> **SUPPLIED DATA**:
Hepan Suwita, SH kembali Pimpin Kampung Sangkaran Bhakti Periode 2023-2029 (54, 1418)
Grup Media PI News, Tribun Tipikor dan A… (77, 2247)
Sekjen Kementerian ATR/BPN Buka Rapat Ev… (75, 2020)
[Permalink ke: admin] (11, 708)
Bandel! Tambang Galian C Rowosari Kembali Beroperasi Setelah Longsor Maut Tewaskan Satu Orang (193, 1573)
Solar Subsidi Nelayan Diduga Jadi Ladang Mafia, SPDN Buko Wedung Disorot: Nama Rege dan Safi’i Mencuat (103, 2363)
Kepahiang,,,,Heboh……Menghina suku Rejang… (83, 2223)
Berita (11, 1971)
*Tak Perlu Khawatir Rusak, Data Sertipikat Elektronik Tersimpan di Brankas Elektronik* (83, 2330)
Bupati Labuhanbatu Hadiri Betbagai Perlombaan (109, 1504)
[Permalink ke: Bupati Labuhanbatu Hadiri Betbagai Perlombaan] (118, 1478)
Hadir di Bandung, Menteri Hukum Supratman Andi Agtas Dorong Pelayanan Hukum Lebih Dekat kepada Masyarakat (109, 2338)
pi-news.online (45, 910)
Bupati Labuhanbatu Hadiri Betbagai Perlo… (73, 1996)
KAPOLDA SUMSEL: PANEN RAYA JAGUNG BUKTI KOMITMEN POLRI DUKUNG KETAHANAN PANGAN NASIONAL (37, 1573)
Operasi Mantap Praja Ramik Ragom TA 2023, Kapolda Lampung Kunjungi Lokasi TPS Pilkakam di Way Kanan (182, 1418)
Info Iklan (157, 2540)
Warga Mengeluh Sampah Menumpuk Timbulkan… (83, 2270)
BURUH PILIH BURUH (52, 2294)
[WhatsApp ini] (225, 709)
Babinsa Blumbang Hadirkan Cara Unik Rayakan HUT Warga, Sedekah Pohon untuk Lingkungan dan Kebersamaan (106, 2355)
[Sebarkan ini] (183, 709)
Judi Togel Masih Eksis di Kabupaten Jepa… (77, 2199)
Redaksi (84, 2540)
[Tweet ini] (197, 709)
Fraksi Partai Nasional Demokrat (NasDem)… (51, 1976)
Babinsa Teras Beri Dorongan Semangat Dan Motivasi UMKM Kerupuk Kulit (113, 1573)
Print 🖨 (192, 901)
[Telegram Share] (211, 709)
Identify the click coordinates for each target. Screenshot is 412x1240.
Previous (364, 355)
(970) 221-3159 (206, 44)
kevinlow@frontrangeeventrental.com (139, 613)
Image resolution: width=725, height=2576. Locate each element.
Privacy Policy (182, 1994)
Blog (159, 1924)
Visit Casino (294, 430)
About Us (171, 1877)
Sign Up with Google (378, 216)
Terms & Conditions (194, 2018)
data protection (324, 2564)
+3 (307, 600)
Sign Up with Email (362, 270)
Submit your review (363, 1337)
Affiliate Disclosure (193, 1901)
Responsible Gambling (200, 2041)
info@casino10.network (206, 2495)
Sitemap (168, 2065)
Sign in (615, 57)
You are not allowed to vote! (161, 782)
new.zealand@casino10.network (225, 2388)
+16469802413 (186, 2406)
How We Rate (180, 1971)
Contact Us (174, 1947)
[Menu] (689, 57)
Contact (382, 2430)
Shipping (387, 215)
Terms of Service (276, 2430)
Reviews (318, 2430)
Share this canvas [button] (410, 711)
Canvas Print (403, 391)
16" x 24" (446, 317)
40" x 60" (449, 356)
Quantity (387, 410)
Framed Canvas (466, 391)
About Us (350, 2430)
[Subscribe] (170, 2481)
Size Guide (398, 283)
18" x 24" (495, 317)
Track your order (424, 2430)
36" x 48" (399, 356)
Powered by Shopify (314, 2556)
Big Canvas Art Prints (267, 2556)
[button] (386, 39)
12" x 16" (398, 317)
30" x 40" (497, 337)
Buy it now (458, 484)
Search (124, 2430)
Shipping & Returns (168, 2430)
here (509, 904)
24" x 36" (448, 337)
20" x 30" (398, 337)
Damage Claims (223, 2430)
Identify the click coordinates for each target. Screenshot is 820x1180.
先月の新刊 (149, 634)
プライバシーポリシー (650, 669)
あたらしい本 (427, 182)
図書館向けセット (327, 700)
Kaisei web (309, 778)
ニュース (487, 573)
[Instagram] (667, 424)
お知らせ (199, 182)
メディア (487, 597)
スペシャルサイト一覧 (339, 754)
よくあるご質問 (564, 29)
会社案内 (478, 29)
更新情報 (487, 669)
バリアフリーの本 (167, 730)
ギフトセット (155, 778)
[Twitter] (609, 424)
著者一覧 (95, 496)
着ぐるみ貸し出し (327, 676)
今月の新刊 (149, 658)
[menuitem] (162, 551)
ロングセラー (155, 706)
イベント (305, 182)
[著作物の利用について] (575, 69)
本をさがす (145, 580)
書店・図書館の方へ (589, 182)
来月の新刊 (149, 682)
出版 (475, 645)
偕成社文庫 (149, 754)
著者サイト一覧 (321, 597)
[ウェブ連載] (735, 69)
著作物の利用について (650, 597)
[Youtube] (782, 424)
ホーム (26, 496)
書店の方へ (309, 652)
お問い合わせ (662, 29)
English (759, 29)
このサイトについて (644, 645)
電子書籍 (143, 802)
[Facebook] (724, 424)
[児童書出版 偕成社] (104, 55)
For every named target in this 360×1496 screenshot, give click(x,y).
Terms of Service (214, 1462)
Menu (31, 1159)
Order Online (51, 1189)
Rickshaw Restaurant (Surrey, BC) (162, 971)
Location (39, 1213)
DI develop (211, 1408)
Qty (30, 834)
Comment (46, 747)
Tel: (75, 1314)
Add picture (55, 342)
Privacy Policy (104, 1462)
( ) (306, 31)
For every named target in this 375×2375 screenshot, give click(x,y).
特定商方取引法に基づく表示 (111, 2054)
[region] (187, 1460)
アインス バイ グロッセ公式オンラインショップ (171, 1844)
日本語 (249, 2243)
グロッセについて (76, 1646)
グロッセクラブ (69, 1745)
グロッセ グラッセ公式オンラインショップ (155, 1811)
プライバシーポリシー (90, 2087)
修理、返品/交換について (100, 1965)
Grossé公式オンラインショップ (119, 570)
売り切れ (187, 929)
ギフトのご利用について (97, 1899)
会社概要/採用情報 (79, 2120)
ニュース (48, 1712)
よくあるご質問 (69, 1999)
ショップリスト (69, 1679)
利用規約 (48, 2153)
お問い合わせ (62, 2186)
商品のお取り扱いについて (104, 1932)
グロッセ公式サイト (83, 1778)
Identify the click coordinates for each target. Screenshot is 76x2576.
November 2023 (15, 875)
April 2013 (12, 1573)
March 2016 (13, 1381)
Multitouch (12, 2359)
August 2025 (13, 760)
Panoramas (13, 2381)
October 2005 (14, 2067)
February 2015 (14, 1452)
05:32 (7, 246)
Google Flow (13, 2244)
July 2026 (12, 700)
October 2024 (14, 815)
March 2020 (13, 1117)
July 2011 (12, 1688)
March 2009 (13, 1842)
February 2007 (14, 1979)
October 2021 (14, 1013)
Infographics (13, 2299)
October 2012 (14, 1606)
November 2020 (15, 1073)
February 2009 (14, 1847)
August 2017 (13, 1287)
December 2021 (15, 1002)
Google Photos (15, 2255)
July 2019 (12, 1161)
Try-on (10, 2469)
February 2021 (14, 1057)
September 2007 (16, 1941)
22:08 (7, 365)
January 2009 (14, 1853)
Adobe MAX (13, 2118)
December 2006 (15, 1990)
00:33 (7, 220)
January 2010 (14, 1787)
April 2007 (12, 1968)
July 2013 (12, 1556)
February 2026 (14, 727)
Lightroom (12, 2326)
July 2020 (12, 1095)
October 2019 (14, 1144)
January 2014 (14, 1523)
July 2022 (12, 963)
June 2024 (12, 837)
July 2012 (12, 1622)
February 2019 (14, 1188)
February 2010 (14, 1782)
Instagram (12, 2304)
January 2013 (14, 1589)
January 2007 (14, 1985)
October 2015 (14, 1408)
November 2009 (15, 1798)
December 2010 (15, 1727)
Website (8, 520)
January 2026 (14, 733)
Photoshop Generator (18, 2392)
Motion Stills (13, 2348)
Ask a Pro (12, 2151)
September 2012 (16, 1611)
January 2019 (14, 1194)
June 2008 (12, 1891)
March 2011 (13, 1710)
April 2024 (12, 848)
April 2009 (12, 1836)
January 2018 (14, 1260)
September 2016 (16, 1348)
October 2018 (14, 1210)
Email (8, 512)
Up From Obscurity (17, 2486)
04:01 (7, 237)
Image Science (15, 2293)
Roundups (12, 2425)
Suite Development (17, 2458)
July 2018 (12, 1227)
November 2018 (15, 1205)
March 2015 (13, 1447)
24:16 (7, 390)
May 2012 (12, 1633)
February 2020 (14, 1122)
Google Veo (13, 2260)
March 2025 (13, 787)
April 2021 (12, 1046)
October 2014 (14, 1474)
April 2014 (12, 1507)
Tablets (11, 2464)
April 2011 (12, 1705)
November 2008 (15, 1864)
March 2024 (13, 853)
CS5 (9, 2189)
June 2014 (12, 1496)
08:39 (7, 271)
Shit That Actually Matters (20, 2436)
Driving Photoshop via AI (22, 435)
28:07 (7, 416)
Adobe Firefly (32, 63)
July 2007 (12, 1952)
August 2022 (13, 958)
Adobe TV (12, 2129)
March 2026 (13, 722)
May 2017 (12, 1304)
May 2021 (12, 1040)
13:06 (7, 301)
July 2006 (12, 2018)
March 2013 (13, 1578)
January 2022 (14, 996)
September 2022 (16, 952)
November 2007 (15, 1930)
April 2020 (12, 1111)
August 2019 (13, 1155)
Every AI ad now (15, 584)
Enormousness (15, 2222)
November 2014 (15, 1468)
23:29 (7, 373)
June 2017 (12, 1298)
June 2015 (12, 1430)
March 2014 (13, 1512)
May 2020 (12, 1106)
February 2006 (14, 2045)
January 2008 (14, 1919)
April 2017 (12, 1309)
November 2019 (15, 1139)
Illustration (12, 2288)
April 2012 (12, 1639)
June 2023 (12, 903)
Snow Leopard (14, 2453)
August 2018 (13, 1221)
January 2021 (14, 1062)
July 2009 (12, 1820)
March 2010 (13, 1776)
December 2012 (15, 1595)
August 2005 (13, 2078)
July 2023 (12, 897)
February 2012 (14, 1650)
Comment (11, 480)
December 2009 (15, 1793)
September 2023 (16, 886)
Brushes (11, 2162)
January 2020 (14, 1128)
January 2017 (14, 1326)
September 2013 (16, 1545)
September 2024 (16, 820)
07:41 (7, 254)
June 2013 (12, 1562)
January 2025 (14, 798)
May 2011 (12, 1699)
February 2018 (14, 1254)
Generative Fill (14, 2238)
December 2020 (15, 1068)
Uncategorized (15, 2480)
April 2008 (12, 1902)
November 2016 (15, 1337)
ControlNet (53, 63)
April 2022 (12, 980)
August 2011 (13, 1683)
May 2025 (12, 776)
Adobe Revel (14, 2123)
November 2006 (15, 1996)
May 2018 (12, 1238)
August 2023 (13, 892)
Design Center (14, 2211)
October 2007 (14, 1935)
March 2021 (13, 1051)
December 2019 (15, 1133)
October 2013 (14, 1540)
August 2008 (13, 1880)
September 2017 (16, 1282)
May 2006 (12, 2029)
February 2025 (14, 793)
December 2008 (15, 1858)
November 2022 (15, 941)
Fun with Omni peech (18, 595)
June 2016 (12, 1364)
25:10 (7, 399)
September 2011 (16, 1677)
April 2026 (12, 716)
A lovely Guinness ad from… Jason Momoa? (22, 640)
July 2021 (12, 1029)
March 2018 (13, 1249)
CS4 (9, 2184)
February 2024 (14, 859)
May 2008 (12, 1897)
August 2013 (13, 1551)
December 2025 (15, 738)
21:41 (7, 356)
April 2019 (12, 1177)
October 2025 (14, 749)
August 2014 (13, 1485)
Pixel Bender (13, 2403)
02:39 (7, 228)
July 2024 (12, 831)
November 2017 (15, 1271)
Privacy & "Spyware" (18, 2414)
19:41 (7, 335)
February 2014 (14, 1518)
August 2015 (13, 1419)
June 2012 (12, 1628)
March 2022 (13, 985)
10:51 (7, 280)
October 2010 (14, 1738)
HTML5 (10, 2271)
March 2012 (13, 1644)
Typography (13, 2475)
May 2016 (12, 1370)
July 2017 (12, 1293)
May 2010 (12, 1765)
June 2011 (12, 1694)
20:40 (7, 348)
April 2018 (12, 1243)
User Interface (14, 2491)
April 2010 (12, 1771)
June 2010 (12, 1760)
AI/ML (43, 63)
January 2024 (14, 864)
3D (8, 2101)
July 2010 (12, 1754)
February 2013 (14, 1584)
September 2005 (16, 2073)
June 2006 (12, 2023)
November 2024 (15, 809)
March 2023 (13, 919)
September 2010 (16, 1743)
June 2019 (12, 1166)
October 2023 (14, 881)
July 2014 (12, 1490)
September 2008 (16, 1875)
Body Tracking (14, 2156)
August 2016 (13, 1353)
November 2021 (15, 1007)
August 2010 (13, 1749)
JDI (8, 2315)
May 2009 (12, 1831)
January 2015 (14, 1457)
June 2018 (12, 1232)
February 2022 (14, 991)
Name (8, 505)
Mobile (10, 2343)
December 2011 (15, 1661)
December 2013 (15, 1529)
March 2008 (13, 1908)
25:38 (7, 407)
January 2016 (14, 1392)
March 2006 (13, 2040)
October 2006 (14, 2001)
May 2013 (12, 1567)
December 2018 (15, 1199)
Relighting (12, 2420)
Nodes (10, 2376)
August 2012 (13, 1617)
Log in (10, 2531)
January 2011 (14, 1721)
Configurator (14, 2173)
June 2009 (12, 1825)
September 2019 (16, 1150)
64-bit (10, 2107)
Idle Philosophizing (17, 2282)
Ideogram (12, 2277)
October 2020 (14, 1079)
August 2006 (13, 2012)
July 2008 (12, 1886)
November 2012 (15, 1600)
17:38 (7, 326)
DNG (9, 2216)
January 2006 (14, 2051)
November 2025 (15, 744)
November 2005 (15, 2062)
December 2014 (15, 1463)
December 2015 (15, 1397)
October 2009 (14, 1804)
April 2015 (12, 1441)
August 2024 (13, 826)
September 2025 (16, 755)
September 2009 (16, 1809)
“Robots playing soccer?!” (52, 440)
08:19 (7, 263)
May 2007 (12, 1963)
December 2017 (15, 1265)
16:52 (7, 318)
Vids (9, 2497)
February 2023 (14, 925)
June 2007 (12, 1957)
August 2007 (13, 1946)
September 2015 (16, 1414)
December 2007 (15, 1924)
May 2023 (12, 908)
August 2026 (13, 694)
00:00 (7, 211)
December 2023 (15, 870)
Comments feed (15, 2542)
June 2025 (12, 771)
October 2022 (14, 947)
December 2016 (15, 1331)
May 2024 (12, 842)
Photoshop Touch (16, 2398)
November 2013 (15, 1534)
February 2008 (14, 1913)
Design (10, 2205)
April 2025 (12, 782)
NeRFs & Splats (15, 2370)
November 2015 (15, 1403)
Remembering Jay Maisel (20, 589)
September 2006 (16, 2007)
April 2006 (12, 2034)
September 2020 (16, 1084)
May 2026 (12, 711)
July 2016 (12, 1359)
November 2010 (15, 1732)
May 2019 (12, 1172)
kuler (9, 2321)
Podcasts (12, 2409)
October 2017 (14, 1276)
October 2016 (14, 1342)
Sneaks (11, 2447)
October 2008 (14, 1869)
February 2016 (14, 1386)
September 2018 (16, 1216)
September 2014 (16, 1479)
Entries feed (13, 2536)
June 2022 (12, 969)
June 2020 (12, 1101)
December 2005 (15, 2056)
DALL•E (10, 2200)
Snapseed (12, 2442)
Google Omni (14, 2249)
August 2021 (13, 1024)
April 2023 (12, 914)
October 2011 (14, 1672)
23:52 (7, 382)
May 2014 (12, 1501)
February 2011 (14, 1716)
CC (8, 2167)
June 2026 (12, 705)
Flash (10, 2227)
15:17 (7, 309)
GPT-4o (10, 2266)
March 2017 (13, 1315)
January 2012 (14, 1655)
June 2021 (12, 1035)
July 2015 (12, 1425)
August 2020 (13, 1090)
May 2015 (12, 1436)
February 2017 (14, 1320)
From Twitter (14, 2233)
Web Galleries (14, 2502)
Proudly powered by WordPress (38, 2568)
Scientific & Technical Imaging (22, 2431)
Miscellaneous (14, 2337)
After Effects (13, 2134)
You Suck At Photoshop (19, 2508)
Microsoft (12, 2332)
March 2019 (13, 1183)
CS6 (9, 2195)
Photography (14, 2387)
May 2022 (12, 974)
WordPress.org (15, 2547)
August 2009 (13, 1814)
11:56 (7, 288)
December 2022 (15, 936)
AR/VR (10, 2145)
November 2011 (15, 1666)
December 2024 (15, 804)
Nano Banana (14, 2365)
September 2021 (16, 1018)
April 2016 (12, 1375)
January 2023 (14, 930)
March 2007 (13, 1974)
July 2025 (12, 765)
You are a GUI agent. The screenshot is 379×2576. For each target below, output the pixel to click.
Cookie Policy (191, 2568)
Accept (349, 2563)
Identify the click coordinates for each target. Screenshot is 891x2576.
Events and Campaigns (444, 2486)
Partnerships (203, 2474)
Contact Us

> **WHAT THE TASK REQUIRES**:
Reproduce exactly the entries above, limited to the lines from the one with "プライバシーポリシー (90, 2087)" through the one with "December 2006 (15, 1990)", both included.

> **WORKED SOLUTION**:
プライバシーポリシー (90, 2087)
修理、返品/交換について (100, 1965)
Grossé公式オンラインショップ (119, 570)
売り切れ (187, 929)
ギフトのご利用について (97, 1899)
会社概要/採用情報 (79, 2120)
ニュース (48, 1712)
よくあるご質問 (69, 1999)
ショップリスト (69, 1679)
利用規約 (48, 2153)
お問い合わせ (62, 2186)
商品のお取り扱いについて (104, 1932)
グロッセ公式サイト (83, 1778)
Identify the click coordinates for each target. Screenshot is 76x2576.
November 2023 (15, 875)
April 2013 (12, 1573)
March 2016 (13, 1381)
Multitouch (12, 2359)
August 2025 (13, 760)
Panoramas (13, 2381)
October 2005 (14, 2067)
February 2015 (14, 1452)
05:32 (7, 246)
Google Flow (13, 2244)
July 2026 (12, 700)
October 2024 (14, 815)
March 2020 (13, 1117)
July 2011 (12, 1688)
March 2009 (13, 1842)
February 2007 (14, 1979)
October 2021 (14, 1013)
Infographics (13, 2299)
October 2012 (14, 1606)
November 2020 (15, 1073)
February 2009 (14, 1847)
August 2017 (13, 1287)
December 2021 (15, 1002)
Google Photos (15, 2255)
July 2019 (12, 1161)
Try-on (10, 2469)
February 2021 (14, 1057)
September 2007 (16, 1941)
22:08 (7, 365)
January 2009 (14, 1853)
Adobe MAX (13, 2118)
December 2006 (15, 1990)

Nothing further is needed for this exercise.